# YOUR ASSIGNMENT
From the records beneath, determine how many lines contain "Infrastructure" and report only that figure.
START RECORDS FOR THIS TASK
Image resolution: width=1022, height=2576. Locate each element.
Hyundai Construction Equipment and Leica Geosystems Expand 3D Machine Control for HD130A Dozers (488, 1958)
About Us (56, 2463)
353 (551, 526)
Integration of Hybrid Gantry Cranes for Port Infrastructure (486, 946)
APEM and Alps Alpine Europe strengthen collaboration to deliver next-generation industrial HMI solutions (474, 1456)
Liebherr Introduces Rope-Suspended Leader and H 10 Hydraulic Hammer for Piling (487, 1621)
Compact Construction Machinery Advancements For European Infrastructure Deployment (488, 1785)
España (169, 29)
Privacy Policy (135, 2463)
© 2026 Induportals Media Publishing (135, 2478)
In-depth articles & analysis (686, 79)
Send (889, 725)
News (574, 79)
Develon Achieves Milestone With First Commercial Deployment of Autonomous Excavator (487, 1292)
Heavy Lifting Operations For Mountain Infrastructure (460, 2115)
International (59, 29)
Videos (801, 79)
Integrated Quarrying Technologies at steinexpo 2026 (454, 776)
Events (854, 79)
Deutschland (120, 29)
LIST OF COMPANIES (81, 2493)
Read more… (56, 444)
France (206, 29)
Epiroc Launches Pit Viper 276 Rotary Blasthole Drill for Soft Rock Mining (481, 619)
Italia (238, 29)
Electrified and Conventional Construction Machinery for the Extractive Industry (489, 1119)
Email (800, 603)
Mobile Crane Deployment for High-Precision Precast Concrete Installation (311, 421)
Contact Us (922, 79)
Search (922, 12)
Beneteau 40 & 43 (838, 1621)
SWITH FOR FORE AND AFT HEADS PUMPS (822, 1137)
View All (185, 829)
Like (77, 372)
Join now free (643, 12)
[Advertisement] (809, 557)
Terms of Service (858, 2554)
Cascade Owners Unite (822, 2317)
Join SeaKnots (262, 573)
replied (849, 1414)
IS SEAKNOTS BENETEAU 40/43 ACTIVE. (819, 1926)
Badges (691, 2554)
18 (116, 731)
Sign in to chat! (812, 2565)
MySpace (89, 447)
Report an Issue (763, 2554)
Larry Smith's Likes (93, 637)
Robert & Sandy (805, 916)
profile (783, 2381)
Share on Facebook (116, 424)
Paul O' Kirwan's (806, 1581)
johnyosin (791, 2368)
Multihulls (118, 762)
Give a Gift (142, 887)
END RECORDS FOR THIS TASK
# RESPONSE BELOW
3